▸ **Text under study**:
== Segment start ==
Serving Larchmont Village, Hancock Park, and the Greater Wilshire neighborhoods of Los Angeles since 2011.

One-Year Anniversary of COVID-19 Pandemic Declaration

The community meeting to discuss the Larchmont Playground became a telephone briefing, our first virtual meeting, because officials warned against gathering as the World Health Organization declared COVID-19 a pandemic.

Today is the anniversary of the World Health Organization’s declaration that the novel coronavirus-caused COVID-19 had officially become a pandemic. Locally, it took a few days before we started to report on the impact of that declaration.

Our first COVID-19-related story came two days later, on March 13, when we reported that a community meeting to discuss the Larchmont Farmers Market, and a children’s playground proposed for a portion of the city parking lot where the Market is located, was changed to “a phone briefing due to the restrictions on large public gatherings in light of the novel coronavirus.”  Our reporting focused on the controversial decision not to meet in person and to continue discussion on the contentious matter over the phone.  (Hard to believe, but most of us hadn’t even heard of Zoom at that point.)
== Segment end ==
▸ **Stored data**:
== Segment start ==
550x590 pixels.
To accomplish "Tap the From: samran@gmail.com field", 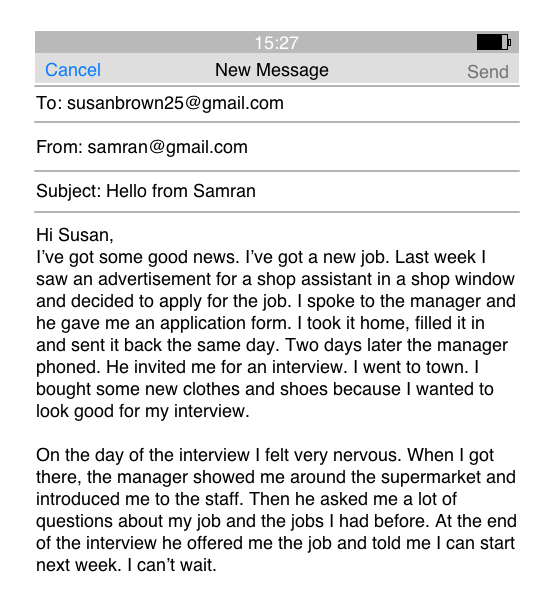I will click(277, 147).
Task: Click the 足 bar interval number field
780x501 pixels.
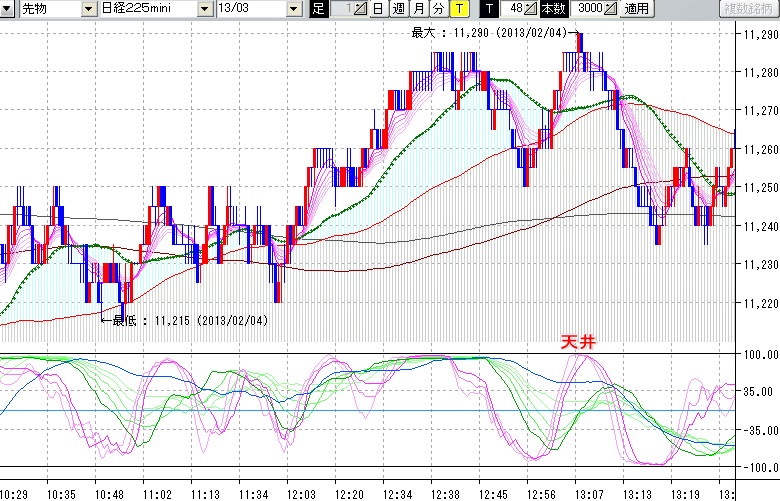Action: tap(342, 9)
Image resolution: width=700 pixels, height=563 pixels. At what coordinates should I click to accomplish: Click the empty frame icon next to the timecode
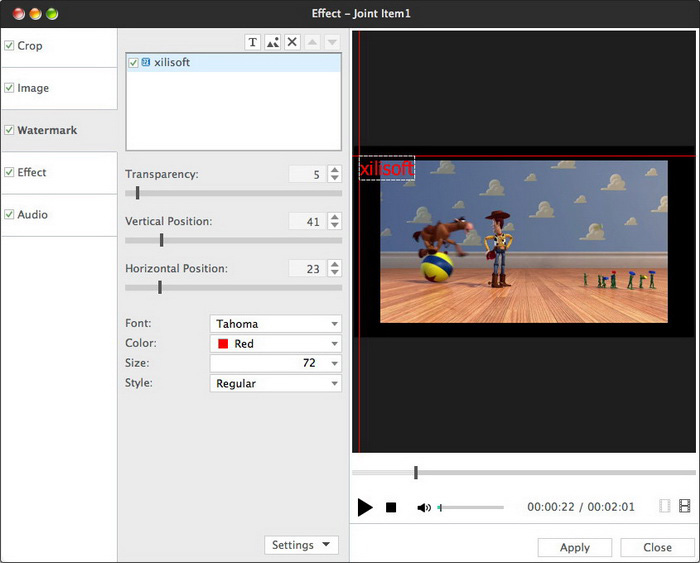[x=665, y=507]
== Segment end ==
▸ **Work order 1**: Please copy the anniversary article between "The community meeting" and "COVID-19 a pandemic.", inclusive, renaming "telephone briefing" as "conference call".
▸ **Work order 2**: For each statement, answer yes or no according to the anniversary article and quote the deciding words: (a) The first COVID-19-related story ran on March 13. (b) The community meeting about the playground was held in person. (c) Most people were already familiar with Zoom at that time.

▸ **Exercise solution 1**:
The community meeting to discuss the Larchmont Playground became a conference call, our first virtual meeting, because officials warned against gathering as the World Health Organization declared COVID-19 a pandemic.

▸ **Exercise solution 2**:
(a) Yes: "Our first COVID-19-related story came two days later, on March 13"
(b) No: "the controversial decision not to meet in person"
(c) No: "most of us hadn’t even heard of Zoom at that point"